▸ **WHAT THE TASK REQUIRES**
Copy the records below verbatim, from the first line through the line containing "The height and width of the screenshot is (1000, 640).", inclusive, and output nothing else.

Top of RECORDS PROVIDED

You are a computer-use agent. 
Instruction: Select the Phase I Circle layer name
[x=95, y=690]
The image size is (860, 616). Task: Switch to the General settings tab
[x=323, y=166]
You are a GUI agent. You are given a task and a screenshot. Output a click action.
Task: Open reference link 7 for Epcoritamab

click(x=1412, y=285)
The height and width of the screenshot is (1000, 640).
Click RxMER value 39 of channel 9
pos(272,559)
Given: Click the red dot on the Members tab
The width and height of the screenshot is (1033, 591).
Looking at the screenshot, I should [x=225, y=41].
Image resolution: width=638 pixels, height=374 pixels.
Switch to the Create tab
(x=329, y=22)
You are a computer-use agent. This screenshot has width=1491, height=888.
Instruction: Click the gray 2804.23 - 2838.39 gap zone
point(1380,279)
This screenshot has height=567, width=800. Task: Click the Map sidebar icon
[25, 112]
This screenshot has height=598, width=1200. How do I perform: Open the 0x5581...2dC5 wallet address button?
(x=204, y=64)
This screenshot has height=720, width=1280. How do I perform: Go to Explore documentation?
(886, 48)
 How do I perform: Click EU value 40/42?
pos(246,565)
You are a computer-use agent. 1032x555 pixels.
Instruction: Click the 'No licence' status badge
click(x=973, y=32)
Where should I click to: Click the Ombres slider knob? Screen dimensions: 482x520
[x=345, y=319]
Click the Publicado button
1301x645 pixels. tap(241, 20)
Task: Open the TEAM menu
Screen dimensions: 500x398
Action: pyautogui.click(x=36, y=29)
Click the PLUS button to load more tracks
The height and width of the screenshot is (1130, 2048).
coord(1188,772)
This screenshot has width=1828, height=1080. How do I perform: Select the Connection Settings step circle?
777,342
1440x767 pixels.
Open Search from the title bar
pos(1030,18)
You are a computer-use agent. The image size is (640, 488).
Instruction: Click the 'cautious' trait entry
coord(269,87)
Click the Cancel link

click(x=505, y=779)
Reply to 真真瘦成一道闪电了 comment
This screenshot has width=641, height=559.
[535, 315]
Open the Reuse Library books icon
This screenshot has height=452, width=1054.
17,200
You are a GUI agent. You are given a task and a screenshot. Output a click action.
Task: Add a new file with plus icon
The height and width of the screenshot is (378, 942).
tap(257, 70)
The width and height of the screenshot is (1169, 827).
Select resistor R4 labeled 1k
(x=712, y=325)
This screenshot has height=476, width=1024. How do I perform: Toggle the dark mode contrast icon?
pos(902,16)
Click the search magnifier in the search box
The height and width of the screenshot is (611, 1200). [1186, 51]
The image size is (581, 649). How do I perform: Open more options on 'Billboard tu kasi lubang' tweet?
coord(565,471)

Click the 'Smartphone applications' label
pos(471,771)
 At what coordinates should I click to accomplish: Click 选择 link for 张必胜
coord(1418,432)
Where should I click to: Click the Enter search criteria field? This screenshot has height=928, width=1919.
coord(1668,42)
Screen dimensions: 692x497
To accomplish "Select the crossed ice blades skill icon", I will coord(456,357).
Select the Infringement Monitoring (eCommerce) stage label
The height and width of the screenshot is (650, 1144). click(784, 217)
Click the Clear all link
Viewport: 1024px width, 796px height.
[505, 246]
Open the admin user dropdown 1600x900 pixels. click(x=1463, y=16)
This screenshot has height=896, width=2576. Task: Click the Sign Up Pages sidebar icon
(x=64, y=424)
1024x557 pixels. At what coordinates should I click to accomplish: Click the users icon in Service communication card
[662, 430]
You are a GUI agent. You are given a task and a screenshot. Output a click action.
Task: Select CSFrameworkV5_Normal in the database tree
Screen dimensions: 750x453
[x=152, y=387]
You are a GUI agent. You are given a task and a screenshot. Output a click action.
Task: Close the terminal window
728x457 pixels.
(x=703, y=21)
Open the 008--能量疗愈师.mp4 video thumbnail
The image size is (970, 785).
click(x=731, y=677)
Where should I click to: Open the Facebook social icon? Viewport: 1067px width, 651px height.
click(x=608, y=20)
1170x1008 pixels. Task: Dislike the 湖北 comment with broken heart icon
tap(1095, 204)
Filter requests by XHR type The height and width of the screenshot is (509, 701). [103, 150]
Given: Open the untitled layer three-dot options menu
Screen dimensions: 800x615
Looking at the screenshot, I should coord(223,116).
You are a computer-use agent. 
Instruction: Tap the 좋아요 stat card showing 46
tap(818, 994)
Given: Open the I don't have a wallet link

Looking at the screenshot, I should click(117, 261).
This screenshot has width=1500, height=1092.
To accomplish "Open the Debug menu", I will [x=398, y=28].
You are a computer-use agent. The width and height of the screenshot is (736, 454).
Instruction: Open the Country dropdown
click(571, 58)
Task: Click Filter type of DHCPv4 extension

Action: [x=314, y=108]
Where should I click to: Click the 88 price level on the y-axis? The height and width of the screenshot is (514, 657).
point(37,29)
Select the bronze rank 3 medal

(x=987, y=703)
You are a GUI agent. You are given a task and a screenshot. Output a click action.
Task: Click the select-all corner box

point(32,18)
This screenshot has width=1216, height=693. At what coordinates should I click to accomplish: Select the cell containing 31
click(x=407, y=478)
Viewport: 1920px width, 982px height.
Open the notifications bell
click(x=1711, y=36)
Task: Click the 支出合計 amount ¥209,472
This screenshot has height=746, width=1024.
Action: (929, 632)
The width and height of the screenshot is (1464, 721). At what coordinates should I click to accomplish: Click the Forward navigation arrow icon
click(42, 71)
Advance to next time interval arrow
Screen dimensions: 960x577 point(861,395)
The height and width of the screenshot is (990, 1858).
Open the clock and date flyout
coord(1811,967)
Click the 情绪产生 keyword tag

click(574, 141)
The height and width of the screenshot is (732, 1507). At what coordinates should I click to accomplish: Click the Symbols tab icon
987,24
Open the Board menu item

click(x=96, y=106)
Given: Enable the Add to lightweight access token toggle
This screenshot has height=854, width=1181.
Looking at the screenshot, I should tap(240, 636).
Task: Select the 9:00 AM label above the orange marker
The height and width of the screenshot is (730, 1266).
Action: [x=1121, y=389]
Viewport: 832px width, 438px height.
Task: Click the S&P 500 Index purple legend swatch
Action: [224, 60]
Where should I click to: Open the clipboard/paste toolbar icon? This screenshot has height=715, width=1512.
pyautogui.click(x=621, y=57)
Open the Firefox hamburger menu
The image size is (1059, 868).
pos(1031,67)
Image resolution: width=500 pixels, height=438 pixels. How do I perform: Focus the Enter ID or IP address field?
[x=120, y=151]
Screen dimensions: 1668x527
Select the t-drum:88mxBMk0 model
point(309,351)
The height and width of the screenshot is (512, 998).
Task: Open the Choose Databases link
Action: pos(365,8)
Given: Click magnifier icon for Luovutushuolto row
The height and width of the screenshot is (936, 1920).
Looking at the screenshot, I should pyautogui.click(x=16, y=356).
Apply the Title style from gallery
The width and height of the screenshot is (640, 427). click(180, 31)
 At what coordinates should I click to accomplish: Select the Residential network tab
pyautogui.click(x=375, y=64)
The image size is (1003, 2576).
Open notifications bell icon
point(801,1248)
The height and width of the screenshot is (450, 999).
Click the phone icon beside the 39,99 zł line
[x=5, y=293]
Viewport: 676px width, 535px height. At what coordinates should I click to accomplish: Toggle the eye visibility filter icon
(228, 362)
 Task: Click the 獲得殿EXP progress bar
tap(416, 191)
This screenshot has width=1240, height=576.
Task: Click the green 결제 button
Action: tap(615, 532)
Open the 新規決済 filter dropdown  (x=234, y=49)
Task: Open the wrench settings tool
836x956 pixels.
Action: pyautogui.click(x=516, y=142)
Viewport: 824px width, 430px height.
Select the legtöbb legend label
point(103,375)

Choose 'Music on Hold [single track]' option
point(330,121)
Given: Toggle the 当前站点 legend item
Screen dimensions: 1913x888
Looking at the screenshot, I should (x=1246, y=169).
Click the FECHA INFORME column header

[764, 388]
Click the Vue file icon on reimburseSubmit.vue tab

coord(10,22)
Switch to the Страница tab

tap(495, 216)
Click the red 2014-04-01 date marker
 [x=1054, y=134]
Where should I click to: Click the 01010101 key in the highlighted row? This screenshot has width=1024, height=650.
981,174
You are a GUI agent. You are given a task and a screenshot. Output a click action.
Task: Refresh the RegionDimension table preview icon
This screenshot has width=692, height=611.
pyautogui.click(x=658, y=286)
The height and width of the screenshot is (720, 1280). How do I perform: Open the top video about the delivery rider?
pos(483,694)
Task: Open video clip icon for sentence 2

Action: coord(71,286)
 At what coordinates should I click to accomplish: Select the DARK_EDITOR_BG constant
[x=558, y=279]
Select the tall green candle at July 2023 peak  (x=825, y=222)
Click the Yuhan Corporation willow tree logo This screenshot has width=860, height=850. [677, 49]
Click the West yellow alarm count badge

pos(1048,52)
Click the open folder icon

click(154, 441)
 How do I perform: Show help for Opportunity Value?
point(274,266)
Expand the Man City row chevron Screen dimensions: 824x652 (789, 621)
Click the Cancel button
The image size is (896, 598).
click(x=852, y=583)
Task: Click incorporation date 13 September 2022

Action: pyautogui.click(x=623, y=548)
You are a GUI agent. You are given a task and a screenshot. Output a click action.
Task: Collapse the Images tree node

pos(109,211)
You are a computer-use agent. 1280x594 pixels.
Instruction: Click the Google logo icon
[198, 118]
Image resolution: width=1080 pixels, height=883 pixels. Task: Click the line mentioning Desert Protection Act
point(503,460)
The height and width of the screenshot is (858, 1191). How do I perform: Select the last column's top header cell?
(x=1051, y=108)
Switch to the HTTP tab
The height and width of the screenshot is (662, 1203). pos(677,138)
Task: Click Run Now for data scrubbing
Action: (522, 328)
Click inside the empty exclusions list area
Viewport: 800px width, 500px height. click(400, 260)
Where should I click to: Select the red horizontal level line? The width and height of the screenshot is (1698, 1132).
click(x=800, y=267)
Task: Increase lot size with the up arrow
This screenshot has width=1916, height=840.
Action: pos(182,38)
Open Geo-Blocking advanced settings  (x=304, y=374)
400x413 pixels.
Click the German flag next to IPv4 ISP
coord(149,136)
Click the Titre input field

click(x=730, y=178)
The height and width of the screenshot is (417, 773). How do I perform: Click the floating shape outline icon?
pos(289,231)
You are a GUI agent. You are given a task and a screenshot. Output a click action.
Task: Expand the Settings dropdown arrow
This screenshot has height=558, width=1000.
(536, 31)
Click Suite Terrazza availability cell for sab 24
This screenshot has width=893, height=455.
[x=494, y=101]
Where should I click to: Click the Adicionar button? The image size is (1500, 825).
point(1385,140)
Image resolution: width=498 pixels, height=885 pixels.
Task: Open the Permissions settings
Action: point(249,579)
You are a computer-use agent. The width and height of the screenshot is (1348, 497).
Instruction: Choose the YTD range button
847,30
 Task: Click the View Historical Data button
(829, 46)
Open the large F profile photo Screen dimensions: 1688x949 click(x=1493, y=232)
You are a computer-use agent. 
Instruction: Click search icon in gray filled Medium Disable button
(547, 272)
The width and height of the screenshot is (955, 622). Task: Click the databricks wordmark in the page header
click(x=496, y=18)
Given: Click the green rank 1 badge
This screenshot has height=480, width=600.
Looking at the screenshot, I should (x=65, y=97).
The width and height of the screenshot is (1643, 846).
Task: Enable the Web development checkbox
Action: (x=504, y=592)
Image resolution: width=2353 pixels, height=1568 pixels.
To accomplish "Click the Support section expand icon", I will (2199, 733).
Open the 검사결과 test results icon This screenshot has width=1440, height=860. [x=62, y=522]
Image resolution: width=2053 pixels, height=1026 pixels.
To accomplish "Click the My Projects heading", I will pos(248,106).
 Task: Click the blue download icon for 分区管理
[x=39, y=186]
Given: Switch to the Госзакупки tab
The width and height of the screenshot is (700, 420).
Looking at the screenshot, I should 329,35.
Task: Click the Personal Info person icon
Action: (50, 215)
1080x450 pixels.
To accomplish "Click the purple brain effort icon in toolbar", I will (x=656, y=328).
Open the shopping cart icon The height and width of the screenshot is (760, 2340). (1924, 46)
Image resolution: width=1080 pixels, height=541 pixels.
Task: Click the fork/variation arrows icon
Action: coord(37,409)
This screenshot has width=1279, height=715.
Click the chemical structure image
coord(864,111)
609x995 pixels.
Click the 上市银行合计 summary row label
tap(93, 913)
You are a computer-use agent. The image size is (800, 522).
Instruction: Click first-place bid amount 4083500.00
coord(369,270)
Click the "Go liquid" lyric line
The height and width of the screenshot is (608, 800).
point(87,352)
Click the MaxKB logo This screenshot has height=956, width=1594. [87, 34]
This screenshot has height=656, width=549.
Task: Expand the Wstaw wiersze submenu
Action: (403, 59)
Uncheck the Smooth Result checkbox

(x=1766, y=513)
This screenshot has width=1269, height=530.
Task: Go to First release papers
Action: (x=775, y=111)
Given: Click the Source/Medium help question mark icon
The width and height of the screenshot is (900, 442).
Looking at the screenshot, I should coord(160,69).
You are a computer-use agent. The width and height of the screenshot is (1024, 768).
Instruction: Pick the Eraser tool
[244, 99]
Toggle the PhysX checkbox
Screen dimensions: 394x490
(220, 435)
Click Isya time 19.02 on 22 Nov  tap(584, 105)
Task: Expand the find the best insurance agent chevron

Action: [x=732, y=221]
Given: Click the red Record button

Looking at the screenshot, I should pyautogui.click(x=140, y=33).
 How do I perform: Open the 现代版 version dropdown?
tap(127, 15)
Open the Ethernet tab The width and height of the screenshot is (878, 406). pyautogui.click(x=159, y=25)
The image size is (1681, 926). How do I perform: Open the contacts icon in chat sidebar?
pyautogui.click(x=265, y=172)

Bottom of RECORDS PROVIDED

▸ **ANSWER FOR THE TASK**
You are a computer-use agent. 
Instruction: Select the Phase I Circle layer name
[x=95, y=690]
The image size is (860, 616). Task: Switch to the General settings tab
[x=323, y=166]
You are a GUI agent. You are given a task and a screenshot. Output a click action.
Task: Open reference link 7 for Epcoritamab

click(x=1412, y=285)
The height and width of the screenshot is (1000, 640).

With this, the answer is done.